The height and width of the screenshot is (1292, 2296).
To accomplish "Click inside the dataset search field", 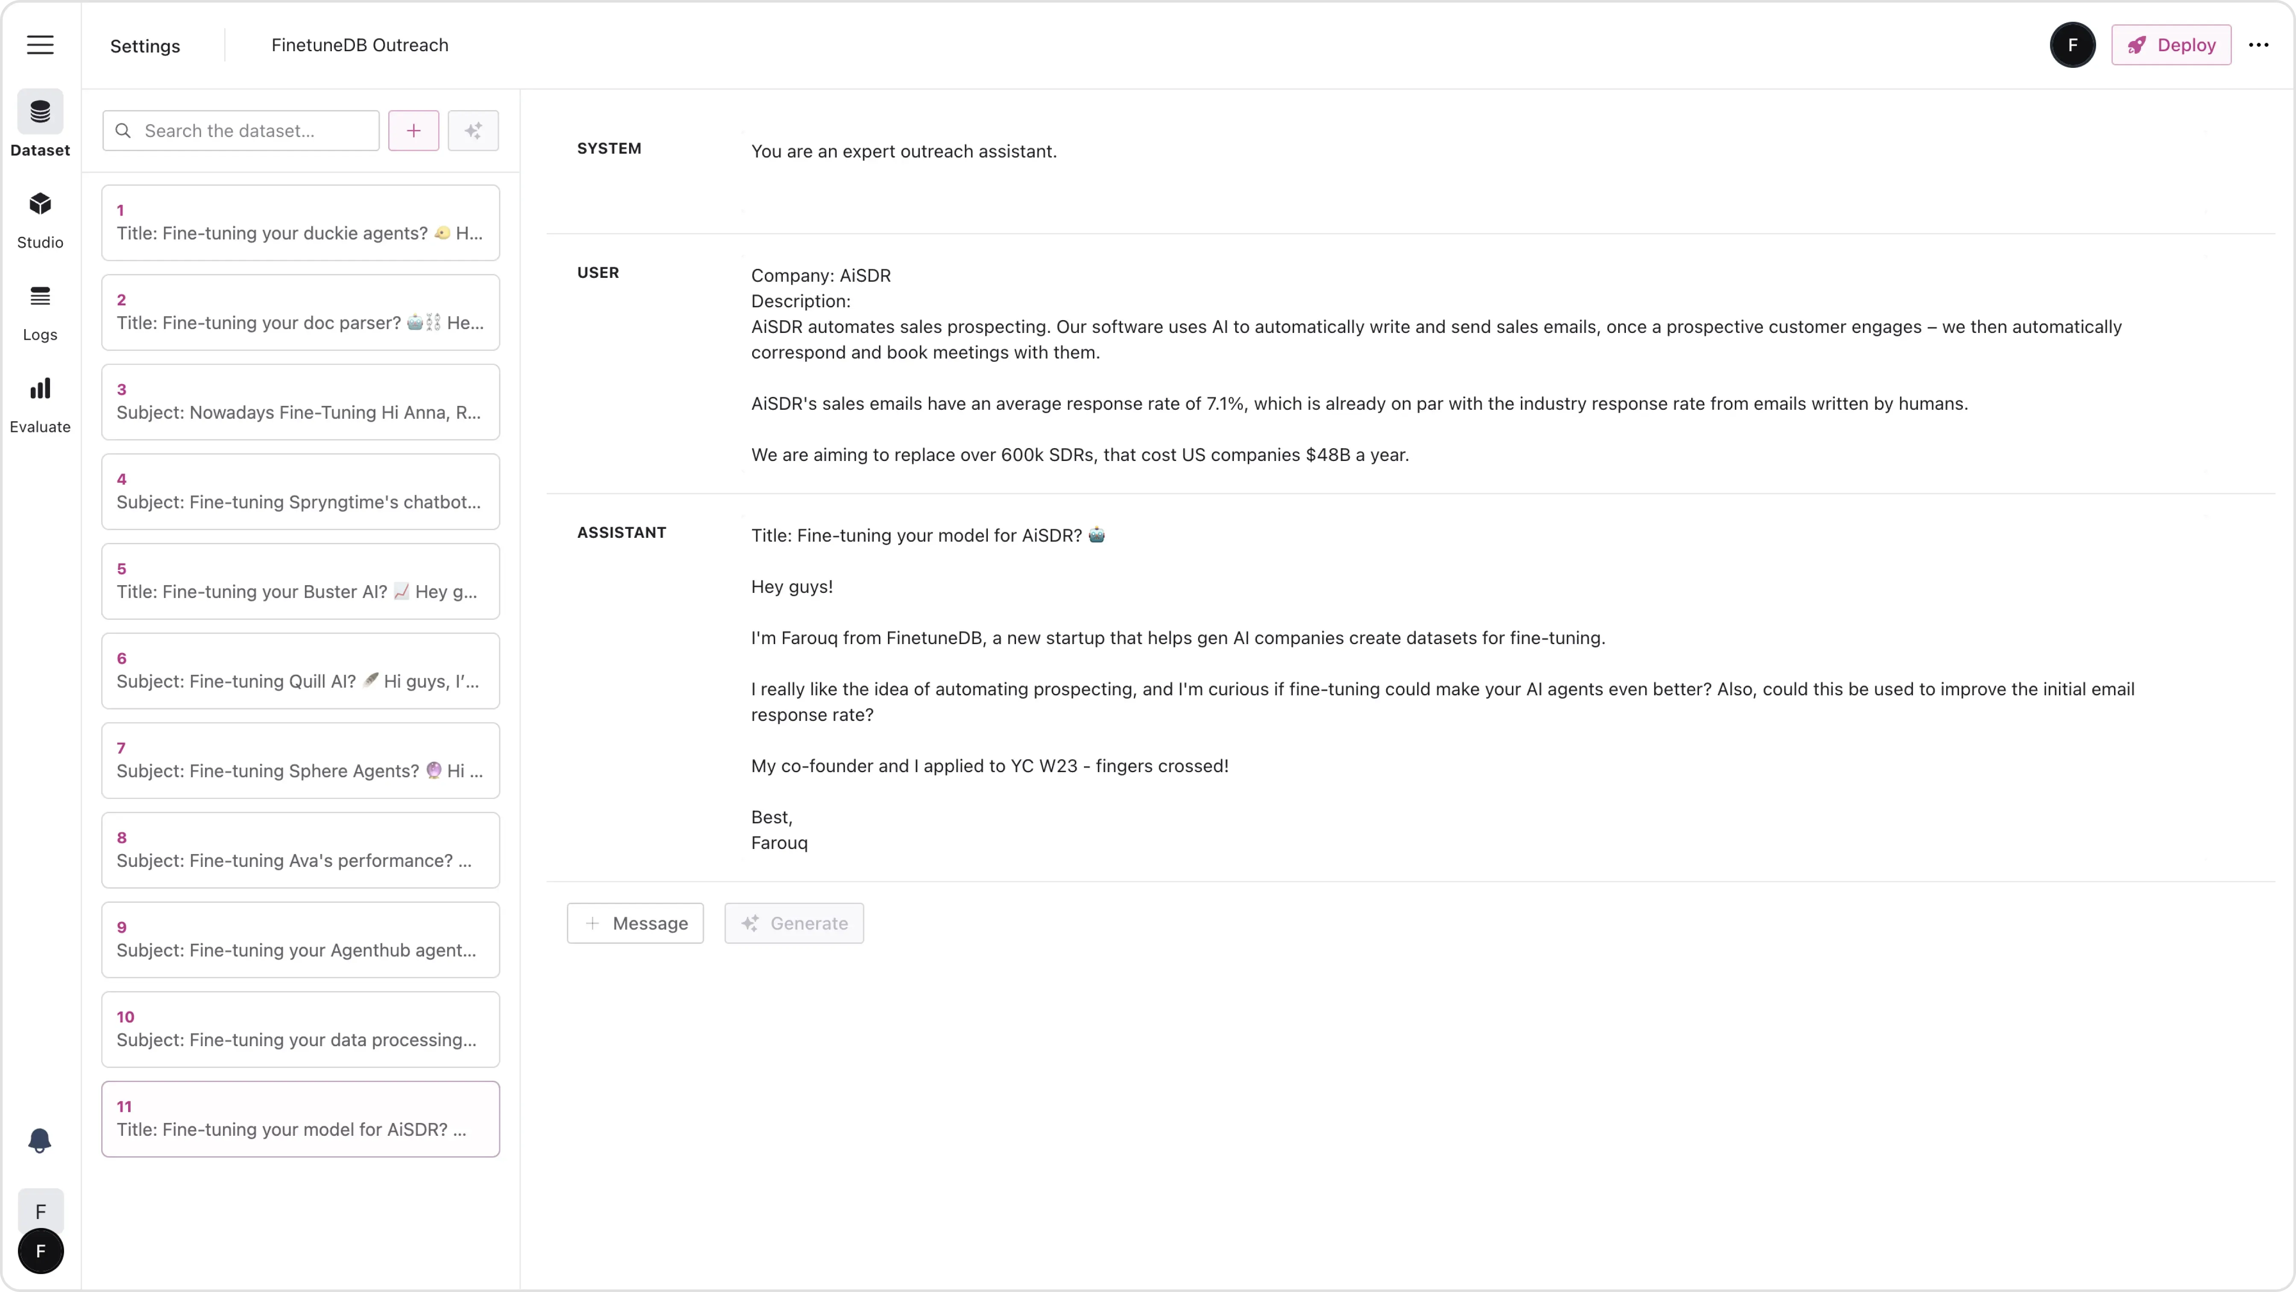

---

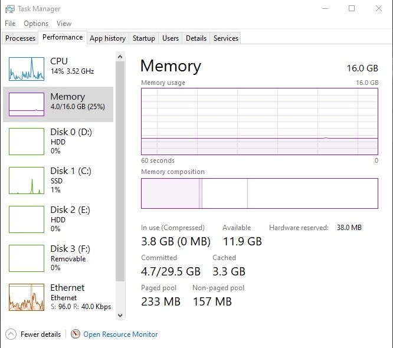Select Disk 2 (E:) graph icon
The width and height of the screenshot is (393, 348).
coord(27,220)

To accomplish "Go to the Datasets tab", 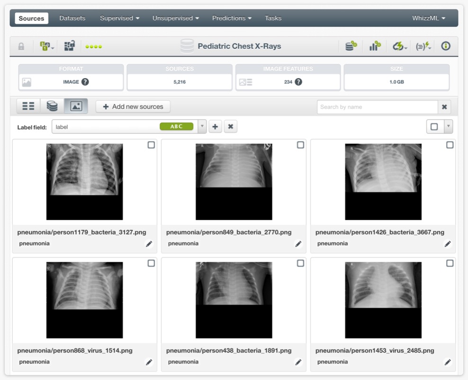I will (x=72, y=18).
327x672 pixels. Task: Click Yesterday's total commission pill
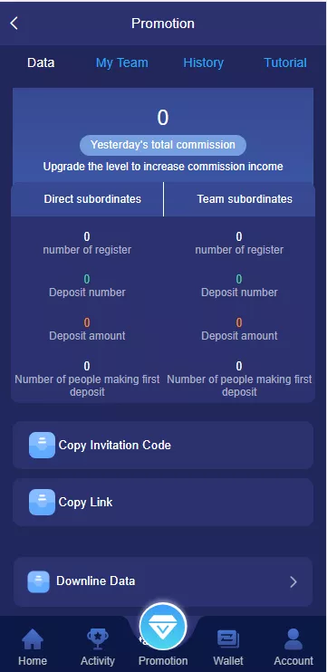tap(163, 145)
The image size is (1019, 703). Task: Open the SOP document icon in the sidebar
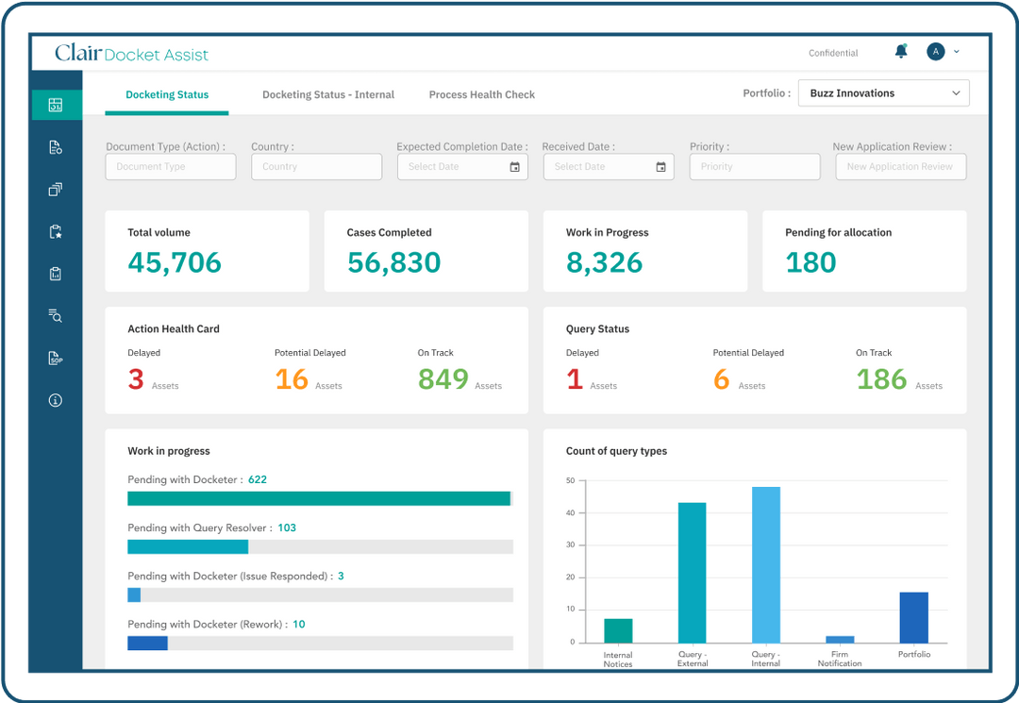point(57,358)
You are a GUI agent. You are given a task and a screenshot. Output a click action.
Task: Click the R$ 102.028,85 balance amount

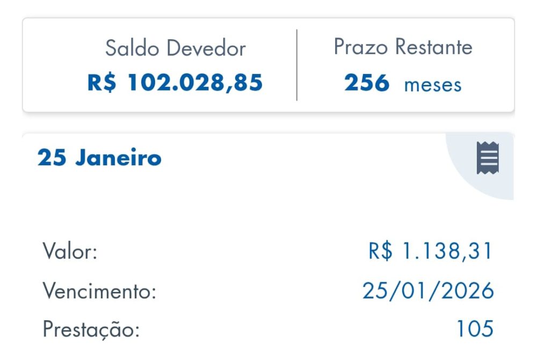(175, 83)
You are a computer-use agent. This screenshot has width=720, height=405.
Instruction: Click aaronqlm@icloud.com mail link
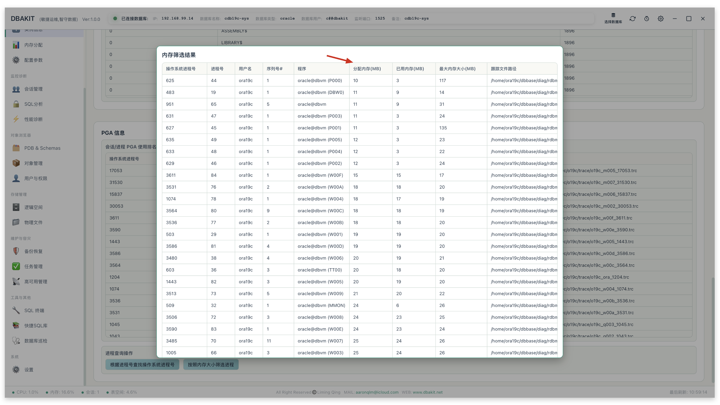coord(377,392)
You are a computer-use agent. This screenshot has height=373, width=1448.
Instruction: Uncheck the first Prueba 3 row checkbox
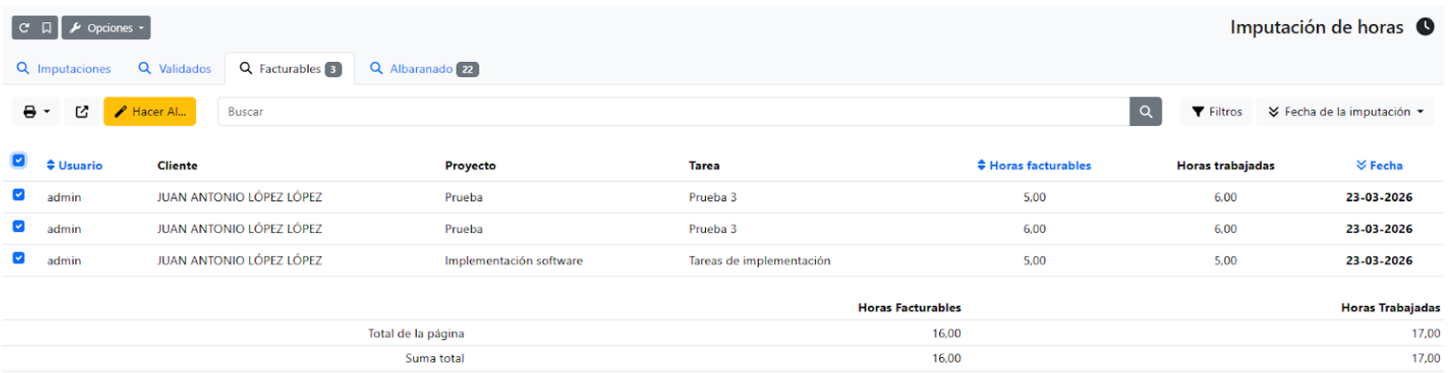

* * *

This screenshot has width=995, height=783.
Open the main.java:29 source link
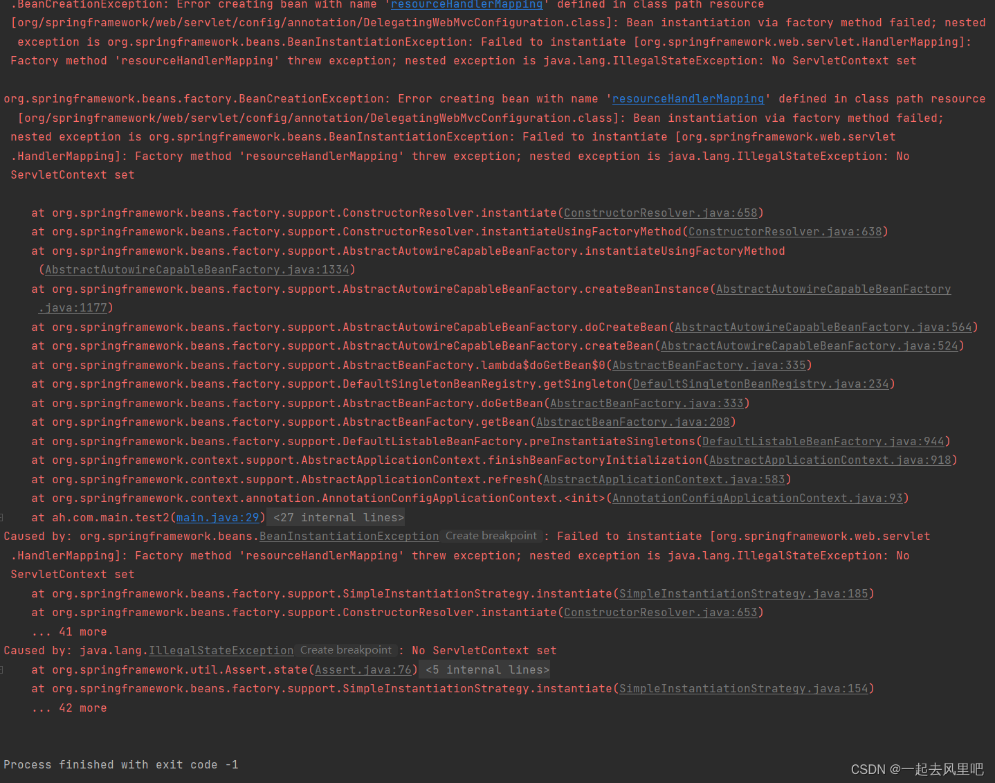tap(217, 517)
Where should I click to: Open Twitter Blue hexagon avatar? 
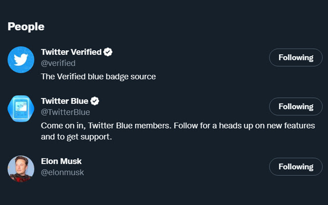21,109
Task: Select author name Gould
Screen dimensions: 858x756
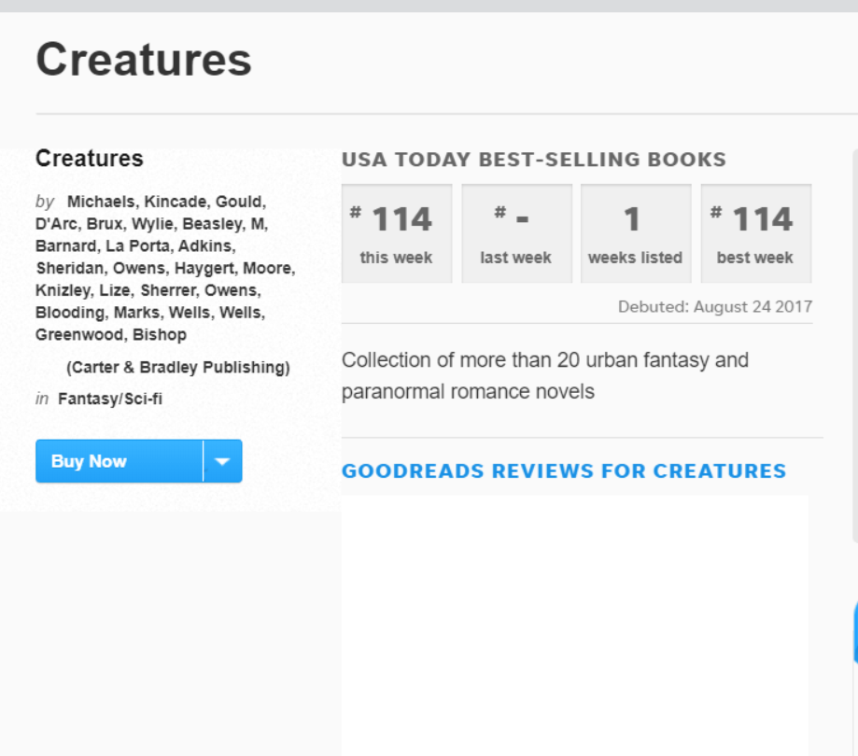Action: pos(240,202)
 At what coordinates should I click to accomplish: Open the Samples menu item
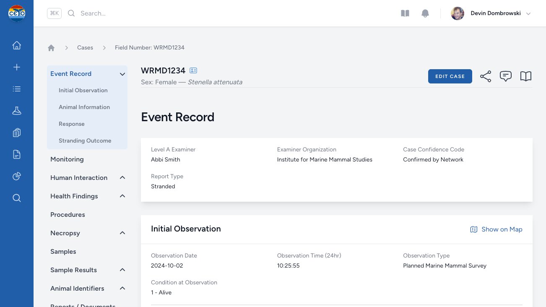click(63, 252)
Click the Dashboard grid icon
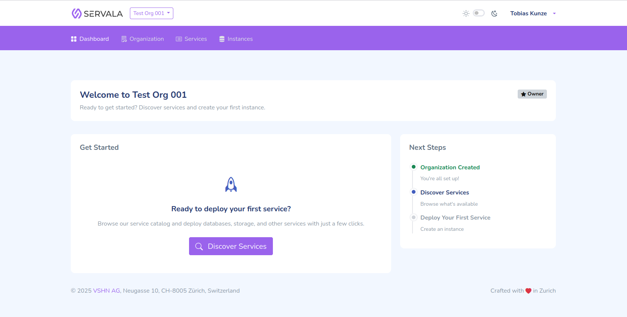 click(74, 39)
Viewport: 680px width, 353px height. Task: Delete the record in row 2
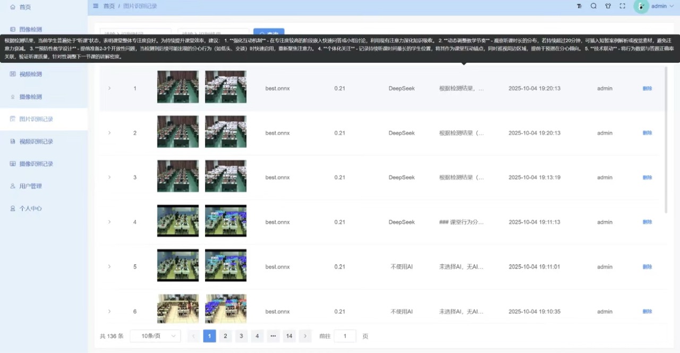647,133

Directions :: Count each line above with "computer"; write only the number.

Solution to this problem :: 2